## Prompt
Lines from the beginning of the data below through the one containing "The height and width of the screenshot is (384, 731)." are to be printed exactly as they appear.

## Data for analysis
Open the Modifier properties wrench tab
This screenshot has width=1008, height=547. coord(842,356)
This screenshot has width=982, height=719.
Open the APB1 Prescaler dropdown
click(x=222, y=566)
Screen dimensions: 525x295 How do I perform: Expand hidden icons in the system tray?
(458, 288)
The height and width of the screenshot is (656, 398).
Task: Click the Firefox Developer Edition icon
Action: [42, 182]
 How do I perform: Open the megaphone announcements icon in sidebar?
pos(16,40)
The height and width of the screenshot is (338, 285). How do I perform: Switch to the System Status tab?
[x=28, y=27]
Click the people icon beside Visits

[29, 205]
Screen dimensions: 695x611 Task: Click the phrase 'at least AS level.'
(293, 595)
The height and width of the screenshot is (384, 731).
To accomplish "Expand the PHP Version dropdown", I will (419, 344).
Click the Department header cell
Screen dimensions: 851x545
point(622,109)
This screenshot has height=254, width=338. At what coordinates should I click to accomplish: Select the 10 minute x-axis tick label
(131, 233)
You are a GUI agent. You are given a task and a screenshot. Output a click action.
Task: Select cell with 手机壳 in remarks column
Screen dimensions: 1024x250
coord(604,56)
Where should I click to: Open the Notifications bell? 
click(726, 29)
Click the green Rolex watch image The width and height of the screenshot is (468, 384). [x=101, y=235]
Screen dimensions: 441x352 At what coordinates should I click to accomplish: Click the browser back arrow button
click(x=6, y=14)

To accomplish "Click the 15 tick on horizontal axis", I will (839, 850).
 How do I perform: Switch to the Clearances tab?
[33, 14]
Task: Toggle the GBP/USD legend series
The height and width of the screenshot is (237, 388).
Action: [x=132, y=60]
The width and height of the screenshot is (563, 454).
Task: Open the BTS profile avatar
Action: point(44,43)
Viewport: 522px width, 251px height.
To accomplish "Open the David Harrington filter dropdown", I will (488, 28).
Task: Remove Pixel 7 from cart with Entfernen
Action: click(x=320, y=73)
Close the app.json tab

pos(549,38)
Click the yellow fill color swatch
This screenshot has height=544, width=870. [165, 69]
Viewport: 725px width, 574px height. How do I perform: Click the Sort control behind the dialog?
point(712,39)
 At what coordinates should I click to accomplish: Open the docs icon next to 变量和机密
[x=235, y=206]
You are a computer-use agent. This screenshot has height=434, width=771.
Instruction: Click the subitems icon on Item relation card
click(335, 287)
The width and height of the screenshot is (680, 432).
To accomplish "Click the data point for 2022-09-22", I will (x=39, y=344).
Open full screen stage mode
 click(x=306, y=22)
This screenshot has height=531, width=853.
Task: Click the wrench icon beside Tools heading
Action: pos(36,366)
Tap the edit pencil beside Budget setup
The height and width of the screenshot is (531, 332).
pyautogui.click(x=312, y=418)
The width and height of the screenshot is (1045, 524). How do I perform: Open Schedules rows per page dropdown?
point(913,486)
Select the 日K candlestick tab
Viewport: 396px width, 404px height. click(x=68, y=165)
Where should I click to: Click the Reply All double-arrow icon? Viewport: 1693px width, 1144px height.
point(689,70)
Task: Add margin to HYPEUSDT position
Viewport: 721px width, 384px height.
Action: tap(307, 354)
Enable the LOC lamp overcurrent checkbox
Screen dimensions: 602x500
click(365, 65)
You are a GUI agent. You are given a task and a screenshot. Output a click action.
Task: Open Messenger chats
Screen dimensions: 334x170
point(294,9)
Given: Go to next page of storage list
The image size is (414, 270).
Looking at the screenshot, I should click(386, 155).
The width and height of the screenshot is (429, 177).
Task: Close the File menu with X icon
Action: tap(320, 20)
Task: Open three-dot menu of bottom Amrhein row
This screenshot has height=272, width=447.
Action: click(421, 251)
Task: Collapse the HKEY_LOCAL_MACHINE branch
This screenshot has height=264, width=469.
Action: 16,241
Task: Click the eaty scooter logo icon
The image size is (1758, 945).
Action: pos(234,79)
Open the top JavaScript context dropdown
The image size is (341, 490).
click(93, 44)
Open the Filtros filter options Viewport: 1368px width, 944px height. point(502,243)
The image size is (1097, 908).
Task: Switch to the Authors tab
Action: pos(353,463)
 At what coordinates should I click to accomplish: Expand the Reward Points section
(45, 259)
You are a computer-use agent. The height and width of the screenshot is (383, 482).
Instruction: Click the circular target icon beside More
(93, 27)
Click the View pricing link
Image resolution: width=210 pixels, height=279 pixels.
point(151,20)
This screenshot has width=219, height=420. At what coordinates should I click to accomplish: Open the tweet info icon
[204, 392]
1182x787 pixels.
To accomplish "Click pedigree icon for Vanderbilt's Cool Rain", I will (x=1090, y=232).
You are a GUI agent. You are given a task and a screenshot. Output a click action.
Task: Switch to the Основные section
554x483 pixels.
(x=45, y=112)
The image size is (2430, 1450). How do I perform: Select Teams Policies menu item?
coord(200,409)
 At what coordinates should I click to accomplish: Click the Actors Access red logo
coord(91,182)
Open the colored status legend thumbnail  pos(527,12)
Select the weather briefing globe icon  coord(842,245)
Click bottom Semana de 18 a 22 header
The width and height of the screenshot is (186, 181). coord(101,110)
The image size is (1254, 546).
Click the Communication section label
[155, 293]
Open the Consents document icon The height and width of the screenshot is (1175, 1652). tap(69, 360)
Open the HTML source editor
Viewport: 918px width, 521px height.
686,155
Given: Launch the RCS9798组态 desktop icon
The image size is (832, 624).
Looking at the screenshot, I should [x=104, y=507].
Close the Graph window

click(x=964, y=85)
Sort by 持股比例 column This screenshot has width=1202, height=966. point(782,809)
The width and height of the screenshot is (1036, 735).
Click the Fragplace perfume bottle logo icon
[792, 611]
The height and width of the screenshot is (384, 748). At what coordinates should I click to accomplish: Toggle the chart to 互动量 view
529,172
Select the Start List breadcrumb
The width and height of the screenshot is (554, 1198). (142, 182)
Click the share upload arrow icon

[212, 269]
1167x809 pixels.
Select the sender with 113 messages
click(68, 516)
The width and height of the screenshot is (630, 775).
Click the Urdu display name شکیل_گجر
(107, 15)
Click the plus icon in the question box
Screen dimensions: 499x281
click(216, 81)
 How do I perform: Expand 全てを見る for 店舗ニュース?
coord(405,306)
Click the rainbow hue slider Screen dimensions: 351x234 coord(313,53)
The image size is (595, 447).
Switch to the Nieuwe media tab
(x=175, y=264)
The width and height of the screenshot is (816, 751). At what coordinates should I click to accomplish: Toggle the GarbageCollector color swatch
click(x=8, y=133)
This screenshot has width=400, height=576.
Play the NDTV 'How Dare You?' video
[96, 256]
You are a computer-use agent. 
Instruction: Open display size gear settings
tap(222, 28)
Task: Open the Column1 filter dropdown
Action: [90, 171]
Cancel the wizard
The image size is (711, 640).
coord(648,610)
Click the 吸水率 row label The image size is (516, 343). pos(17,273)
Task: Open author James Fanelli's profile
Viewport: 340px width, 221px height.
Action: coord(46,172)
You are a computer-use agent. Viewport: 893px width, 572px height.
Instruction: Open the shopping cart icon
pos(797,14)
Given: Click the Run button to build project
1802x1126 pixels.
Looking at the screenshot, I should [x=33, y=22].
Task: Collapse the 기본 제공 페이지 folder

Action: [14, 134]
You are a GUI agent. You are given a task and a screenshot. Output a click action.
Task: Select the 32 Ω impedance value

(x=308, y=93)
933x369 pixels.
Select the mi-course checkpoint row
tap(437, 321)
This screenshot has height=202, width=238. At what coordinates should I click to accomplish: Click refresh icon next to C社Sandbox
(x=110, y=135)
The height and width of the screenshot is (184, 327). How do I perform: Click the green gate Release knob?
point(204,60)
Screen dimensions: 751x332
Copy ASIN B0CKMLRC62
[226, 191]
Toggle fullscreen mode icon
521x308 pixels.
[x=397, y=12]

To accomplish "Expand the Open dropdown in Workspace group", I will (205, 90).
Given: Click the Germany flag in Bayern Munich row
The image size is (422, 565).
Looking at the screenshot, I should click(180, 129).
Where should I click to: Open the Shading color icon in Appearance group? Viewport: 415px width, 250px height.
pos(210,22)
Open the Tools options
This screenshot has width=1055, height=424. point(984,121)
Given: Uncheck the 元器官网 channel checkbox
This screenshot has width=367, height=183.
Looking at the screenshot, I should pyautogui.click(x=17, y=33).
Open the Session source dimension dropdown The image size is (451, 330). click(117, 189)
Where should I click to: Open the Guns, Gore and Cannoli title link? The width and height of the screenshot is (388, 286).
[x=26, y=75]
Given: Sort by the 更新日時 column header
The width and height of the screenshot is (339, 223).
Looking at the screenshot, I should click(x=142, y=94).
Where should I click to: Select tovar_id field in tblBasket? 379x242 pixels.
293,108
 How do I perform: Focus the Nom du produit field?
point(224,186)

## Exercise answer
Open the Modifier properties wrench tab
This screenshot has width=1008, height=547. coord(842,356)
This screenshot has width=982, height=719.
Open the APB1 Prescaler dropdown
click(x=222, y=566)
Screen dimensions: 525x295 How do I perform: Expand hidden icons in the system tray?
(458, 288)
The height and width of the screenshot is (656, 398).
Task: Click the Firefox Developer Edition icon
Action: [42, 182]
 How do I perform: Open the megaphone announcements icon in sidebar?
pos(16,40)
The height and width of the screenshot is (338, 285). How do I perform: Switch to the System Status tab?
[x=28, y=27]
Click the people icon beside Visits

[29, 205]
Screen dimensions: 695x611 Task: Click the phrase 'at least AS level.'
(293, 595)
The height and width of the screenshot is (384, 731).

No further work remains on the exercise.